> _LAVORO DA SVOLGERE_:
a – Copia fedelmente il brano del testo su Alessandra Ghelardoni che si apre con le parole contenenti "Pur nel suo" e si chiude con "che ci caratterizzava.".
b – Secondo il testo su Alessandra Ghelardoni, su quale rivista è uscito il vecchio servizio sullo stile nell'abbigliamento?

===== ESTRATTO DEL TESTO =====

Pur nel suo dolore che l’ha colta impreparata- e chi mai può essere preparata ad un dolore così forte e a quell’eta?- ha avuto la forza di rialzarsi in piedi e di reinventarsi la vita, mentre noi sue coetanee ci permettevamo ancora di spaziare tra le nostre infinite possibilità con quel senso di onnipotenza che ci caratterizzava.
Ho sempre amato il suo stile, sia quando ancora era una ragazzina sui banchi del liceo che oggi, con la sua età-che è poi anche la mia-portata benissimo. Quando parlo dello stile di Alessandra Ghelardoni, dalla cultura umanistica e dalla attività di manager che si è sempre occupata di ricerche di mercato, non mi riferisco soltanto alla sua evidente bellezza ma soprattutto ad una sua armonia che non è semplicissimo ritrovare intatta negli anni. Bella, intelligente, elegante, affamata di vita, profonda, radicata, fantasiosa, creativa, riassume in sé le qualità che non la fanno certo passare inosservata.
In un mio vecchio servizio sullo stile nell’abbigliamento apparso su Gioia tanti anni fa, tra le donne intervistate e fotografate c’era anche Alessandra Ghelardoni che, tutta vestita di bianco, dichiarava :
“Amo il bianco e gli abiti da sera anni sessanta. Mi piace abbinare cose diverse tra loro, gonne leggere e giacche maschili, cerco qualcosa fuori dagli schemi, mi diverte scompaginare le pagine, anche soltanto una collana o una spilla indossate in modo diverso. Mi vesto spesso in bianco, e amo i dettagli e gli accessori, in particolare le scarpe che prediligo col tacco e nelle forme allungate. La sera attingo ad un guardaroba interessante anni sessanta e settanta e recupero queste piccole opere d’arte che hanno ancora i pesi negli orli, le fodere che scivolano in modo differente sulle forme del corpo, i bottoncini per le spalline del reggiseno”

===== DATI FORNITI =====

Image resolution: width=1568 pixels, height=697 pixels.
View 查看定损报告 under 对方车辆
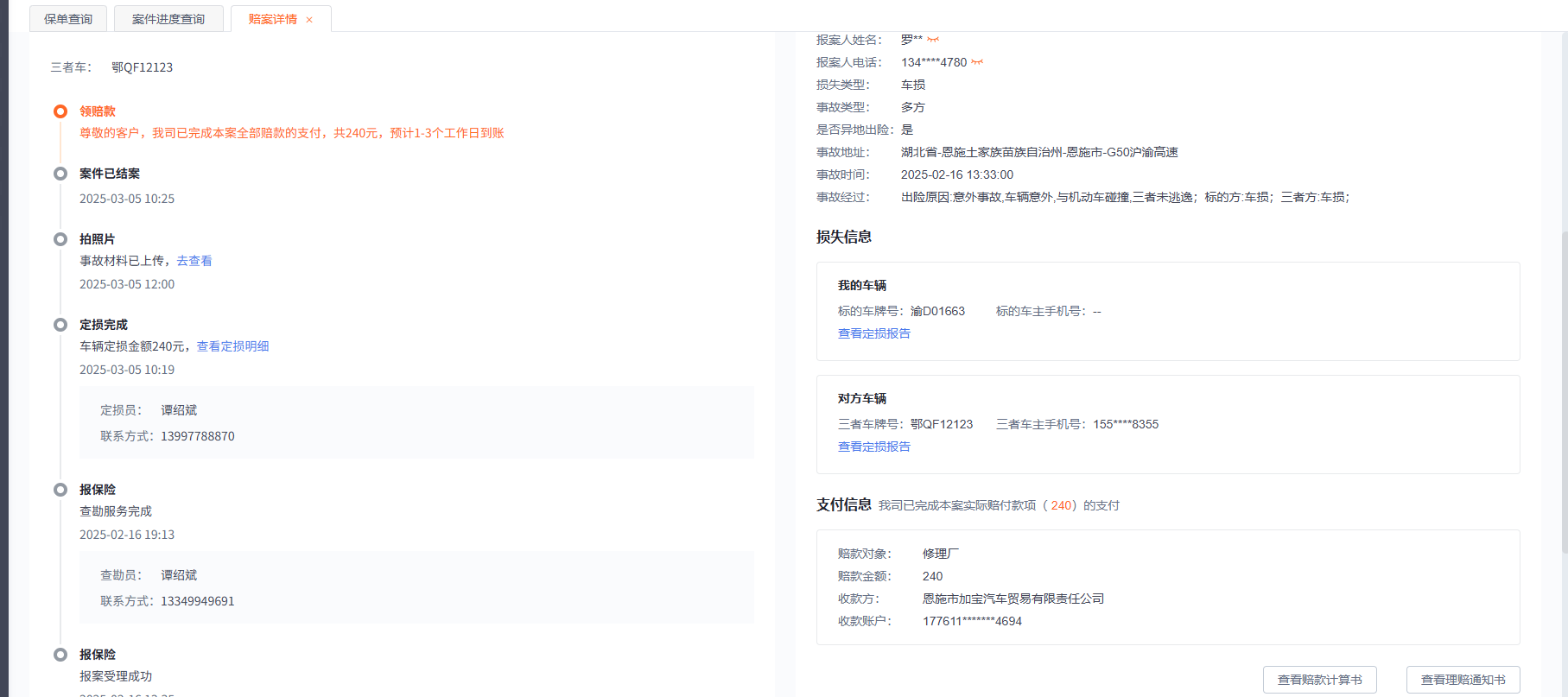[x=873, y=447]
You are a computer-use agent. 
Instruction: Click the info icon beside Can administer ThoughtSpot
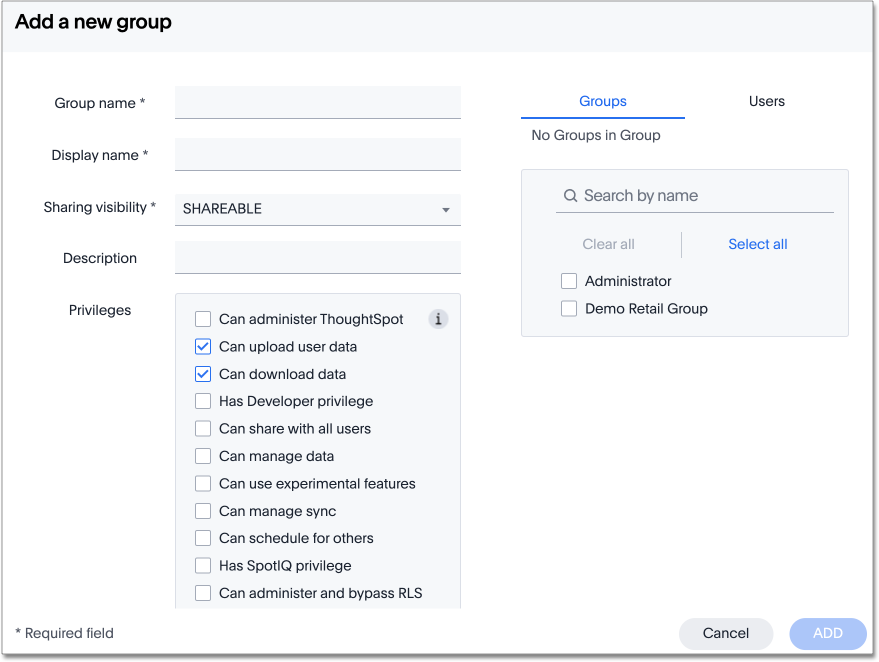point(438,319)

=====

> _SOLUZIONI DELL'ESERCIZIO_:
a –
Pur nel suo dolore che l’ha colta impreparata- e chi mai può essere preparata ad un dolore così forte e a quell’eta?- ha avuto la forza di rialzarsi in piedi e di reinventarsi la vita, mentre noi sue coetanee ci permettevamo ancora di spaziare tra le nostre infinite possibilità con quel senso di onnipotenza che ci caratterizzava.

b – Su Gioia.